Nice! So, the question becomes, would it be wise to allow multitaskability and/or interruptability to be set by hand. On the one hand, if a person is irritated by a particularly unrealistic multitask, they could always go in and try to define them more satisfactorily. On the other hand, if it has been defined by hand, changes that would be handled automatically by the default, such as adding a self stirring pot, could mean forcing everyone who defined a multitask by hand to redo them.
I’m usually programming with the primary goal of eliminating error, always thinking in terms of removing user interaction where it is tedious, forcing user interaction where it is necessary. Cdda is probably more like, don’t require user interaction, but allow it if the user gets irritated enough by a particular result. I’m assuming that’s the difference between the c++ and json code. I’d love to take on some tiny, unimportant task to see how it all works. My biggest mental hurdles are setup tasks - learning to use github, and maybe a new IDE (I’ve been using Qt for a long time now, I see cmake there but not supported, so don’t know if it’s rational to try to work on cdda using Qt.)
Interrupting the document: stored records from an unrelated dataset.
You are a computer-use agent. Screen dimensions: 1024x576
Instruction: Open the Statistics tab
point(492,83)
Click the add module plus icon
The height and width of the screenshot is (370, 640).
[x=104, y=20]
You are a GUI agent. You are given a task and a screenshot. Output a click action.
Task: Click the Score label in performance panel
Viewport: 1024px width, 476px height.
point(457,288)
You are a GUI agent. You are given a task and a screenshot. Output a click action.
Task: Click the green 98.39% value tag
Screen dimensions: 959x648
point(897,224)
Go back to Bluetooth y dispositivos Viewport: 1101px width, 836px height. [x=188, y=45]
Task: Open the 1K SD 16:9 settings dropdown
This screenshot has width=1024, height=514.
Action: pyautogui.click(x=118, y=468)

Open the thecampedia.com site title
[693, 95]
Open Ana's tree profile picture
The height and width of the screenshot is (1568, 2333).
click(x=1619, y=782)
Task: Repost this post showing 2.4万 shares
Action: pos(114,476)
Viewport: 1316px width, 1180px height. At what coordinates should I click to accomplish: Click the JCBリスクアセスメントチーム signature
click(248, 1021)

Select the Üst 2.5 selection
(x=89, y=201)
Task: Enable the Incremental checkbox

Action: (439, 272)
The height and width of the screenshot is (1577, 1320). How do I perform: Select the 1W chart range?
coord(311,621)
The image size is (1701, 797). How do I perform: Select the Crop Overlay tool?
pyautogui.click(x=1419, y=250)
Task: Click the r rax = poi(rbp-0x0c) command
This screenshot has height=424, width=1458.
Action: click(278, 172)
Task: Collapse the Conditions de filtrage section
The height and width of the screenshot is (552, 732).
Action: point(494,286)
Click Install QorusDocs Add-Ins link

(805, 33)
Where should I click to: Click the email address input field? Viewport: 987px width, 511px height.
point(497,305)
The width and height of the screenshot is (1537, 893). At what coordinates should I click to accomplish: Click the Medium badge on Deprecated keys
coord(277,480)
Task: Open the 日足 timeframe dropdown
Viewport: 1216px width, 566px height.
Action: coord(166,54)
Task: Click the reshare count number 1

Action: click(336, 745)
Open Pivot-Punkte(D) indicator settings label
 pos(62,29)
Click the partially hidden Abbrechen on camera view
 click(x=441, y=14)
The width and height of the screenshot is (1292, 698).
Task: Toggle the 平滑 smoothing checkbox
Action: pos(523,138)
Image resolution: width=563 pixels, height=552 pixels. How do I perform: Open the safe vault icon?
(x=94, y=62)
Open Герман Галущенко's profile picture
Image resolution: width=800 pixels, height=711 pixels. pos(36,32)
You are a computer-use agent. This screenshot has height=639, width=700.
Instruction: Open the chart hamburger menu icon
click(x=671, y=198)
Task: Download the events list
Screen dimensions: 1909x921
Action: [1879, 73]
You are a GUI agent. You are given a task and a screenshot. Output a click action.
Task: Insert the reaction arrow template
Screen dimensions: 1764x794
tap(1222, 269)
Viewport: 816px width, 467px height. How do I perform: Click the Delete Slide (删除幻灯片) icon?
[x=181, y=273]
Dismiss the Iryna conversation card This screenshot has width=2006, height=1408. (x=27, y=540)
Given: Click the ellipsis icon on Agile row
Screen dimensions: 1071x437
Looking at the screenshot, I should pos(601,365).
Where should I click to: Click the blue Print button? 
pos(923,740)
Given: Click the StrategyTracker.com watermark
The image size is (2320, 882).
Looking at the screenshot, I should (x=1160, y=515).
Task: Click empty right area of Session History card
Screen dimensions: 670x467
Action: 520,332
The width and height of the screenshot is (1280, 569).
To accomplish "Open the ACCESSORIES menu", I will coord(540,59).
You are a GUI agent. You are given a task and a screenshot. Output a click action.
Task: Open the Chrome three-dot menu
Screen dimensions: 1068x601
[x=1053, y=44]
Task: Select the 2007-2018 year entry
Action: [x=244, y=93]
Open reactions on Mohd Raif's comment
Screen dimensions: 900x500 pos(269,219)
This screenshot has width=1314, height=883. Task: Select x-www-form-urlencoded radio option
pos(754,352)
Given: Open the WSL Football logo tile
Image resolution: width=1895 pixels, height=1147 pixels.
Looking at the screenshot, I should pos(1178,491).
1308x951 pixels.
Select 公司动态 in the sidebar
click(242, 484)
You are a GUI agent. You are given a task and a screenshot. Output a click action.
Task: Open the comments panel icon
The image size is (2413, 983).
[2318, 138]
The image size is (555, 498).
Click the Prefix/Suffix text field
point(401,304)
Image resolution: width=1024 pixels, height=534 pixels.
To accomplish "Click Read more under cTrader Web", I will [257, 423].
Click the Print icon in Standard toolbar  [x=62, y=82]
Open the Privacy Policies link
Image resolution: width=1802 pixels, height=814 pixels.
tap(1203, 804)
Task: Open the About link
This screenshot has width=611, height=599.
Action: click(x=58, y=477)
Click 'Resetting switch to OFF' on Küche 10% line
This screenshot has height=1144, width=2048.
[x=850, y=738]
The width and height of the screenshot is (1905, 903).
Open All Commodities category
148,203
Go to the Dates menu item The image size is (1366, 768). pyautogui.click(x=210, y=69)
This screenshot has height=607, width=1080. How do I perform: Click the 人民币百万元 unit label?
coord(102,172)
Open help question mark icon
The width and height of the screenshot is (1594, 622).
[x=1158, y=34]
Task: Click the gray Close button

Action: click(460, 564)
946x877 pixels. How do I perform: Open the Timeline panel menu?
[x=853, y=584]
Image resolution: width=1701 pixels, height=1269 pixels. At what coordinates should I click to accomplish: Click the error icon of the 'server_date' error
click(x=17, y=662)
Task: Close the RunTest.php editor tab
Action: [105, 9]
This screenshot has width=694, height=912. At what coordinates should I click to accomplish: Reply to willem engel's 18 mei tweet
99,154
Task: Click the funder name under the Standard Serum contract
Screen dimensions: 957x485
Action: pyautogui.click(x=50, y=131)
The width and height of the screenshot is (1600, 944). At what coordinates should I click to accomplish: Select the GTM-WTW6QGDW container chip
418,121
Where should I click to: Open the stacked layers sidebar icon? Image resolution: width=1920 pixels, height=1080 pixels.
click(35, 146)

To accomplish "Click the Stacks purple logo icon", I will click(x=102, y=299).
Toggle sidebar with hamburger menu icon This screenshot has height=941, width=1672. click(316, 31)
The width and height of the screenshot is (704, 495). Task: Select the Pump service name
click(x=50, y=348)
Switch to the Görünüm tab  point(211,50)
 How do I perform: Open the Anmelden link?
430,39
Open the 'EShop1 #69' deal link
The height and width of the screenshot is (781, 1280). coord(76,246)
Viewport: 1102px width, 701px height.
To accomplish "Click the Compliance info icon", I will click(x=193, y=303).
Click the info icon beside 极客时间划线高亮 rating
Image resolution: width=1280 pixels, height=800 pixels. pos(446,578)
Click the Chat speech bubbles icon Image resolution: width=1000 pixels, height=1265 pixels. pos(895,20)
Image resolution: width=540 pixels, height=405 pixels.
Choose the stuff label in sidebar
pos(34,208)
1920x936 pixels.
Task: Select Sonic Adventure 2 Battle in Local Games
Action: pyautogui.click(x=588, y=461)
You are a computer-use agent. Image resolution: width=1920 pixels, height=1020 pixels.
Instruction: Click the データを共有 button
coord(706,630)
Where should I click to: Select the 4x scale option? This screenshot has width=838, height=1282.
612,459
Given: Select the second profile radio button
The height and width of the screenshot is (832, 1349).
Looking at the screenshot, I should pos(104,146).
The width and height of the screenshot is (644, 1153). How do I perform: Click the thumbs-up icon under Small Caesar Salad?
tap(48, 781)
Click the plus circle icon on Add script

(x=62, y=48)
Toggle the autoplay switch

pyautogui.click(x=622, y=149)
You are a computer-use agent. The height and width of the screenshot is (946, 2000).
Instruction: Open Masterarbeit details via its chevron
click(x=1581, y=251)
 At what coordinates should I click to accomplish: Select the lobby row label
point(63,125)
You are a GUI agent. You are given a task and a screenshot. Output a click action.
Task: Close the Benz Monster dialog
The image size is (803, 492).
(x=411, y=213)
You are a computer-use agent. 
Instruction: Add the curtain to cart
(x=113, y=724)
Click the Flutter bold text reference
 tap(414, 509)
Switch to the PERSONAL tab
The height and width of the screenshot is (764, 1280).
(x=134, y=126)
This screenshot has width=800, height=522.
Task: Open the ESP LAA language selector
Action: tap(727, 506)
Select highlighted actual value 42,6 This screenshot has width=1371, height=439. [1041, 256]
And like I said, it’s an awesome exploit! This is a zombie apocalypse. If a survivor finds a use for something in that reality that is not as it was intended by its creator, but that increases survivability or quality of life, is it a bug? Or is it just that survivor adapting and overcoming?
Hmm. Self-stirring pot. Which takes more skill, the professional version requiring a rotor, a tiny motor, and a control circuit, or the makeshift version, requiring a robot arm, rubber glove, spoon, string, rope and pulley system, and a waterwheel? And, yes, THAT rope and pulley system, because it would be furniture!